▸ **Aim of the task**
Copy each of the following records line for line, changing nothing.

[Records on where targets appear]
::::

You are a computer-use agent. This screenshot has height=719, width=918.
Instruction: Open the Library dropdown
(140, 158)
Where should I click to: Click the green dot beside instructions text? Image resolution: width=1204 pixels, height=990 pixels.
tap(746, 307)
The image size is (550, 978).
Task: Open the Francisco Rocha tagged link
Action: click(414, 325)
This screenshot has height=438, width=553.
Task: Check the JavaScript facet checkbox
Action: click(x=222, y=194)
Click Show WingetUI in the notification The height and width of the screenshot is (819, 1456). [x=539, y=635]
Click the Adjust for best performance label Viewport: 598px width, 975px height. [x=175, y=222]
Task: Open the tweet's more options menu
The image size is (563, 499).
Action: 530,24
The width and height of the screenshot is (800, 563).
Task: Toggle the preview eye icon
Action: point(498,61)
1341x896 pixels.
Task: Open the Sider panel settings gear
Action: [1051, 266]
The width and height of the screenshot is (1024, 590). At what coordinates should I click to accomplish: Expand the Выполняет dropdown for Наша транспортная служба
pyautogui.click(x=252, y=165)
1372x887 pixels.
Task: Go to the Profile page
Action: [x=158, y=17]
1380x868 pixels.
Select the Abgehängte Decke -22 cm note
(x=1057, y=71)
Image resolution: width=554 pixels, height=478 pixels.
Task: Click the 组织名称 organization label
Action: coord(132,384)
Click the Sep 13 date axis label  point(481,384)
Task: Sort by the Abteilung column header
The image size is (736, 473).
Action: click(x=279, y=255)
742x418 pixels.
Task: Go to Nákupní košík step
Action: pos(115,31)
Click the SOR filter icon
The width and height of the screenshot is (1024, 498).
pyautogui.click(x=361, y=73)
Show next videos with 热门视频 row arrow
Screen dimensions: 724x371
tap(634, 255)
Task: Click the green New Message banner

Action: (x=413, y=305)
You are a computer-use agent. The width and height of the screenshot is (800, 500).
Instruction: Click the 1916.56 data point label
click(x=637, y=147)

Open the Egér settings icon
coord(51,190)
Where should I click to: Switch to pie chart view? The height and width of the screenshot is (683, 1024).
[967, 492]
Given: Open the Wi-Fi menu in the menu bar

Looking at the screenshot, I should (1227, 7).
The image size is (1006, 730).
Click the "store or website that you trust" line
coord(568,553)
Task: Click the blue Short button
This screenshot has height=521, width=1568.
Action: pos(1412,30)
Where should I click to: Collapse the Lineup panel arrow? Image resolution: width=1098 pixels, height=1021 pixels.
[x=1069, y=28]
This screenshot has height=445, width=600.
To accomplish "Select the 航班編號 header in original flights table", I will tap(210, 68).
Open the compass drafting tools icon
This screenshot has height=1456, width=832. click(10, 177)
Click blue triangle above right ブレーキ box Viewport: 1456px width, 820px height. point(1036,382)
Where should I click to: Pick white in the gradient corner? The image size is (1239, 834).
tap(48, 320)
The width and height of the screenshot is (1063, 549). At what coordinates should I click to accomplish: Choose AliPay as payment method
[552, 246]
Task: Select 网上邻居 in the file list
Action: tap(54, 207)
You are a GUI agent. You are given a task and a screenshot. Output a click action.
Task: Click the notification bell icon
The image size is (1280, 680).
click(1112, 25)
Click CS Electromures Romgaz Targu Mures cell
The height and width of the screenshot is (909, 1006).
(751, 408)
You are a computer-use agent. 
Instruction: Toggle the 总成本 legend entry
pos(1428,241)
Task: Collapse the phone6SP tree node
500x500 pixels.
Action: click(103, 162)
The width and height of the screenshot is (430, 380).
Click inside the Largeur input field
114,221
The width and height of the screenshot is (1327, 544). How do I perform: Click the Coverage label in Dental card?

::::

▸ **Solution to the exercise**
You are a computer-use agent. This screenshot has height=719, width=918.
Instruction: Open the Library dropdown
(140, 158)
Where should I click to: Click the green dot beside instructions text? Image resolution: width=1204 pixels, height=990 pixels.
tap(746, 307)
The image size is (550, 978).
Task: Open the Francisco Rocha tagged link
Action: click(414, 325)
This screenshot has height=438, width=553.
Task: Check the JavaScript facet checkbox
Action: click(x=222, y=194)
Click Show WingetUI in the notification The height and width of the screenshot is (819, 1456). [x=539, y=635]
Click the Adjust for best performance label Viewport: 598px width, 975px height. [x=175, y=222]
Task: Open the tweet's more options menu
The image size is (563, 499).
Action: 530,24
The width and height of the screenshot is (800, 563).
Task: Toggle the preview eye icon
Action: point(498,61)
1341x896 pixels.
Task: Open the Sider panel settings gear
Action: [1051, 266]
The width and height of the screenshot is (1024, 590). At what coordinates should I click to accomplish: Expand the Выполняет dropdown for Наша транспортная служба
pyautogui.click(x=252, y=165)
1372x887 pixels.
Task: Go to the Profile page
Action: [x=158, y=17]
1380x868 pixels.
Select the Abgehängte Decke -22 cm note
(x=1057, y=71)
Image resolution: width=554 pixels, height=478 pixels.
Task: Click the 组织名称 organization label
Action: coord(132,384)
Click the Sep 13 date axis label  point(481,384)
Task: Sort by the Abteilung column header
The image size is (736, 473).
Action: click(x=279, y=255)
742x418 pixels.
Task: Go to Nákupní košík step
Action: pos(115,31)
Click the SOR filter icon
The width and height of the screenshot is (1024, 498).
pyautogui.click(x=361, y=73)
Show next videos with 热门视频 row arrow
Screen dimensions: 724x371
tap(634, 255)
Task: Click the green New Message banner

Action: (x=413, y=305)
You are a computer-use agent. The width and height of the screenshot is (800, 500).
Instruction: Click the 1916.56 data point label
click(x=637, y=147)

Open the Egér settings icon
coord(51,190)
Where should I click to: Switch to pie chart view? The height and width of the screenshot is (683, 1024).
[967, 492]
Given: Open the Wi-Fi menu in the menu bar

Looking at the screenshot, I should (1227, 7).
The image size is (1006, 730).
Click the "store or website that you trust" line
coord(568,553)
Task: Click the blue Short button
This screenshot has height=521, width=1568.
Action: pos(1412,30)
Where should I click to: Collapse the Lineup panel arrow? Image resolution: width=1098 pixels, height=1021 pixels.
[x=1069, y=28]
This screenshot has height=445, width=600.
To accomplish "Select the 航班編號 header in original flights table", I will tap(210, 68).
Open the compass drafting tools icon
This screenshot has height=1456, width=832. click(10, 177)
Click blue triangle above right ブレーキ box Viewport: 1456px width, 820px height. point(1036,382)
Where should I click to: Pick white in the gradient corner? The image size is (1239, 834).
tap(48, 320)
The width and height of the screenshot is (1063, 549). At what coordinates should I click to accomplish: Choose AliPay as payment method
[552, 246]
Task: Select 网上邻居 in the file list
Action: tap(54, 207)
You are a GUI agent. You are given a task and a screenshot. Output a click action.
Task: Click the notification bell icon
The image size is (1280, 680).
click(1112, 25)
Click CS Electromures Romgaz Targu Mures cell
The height and width of the screenshot is (909, 1006).
(751, 408)
You are a computer-use agent. 
Instruction: Toggle the 总成本 legend entry
pos(1428,241)
Task: Collapse the phone6SP tree node
500x500 pixels.
Action: click(103, 162)
The width and height of the screenshot is (430, 380).
Click inside the Largeur input field
114,221
The width and height of the screenshot is (1327, 544). How do I perform: Click the Coverage label in Dental card?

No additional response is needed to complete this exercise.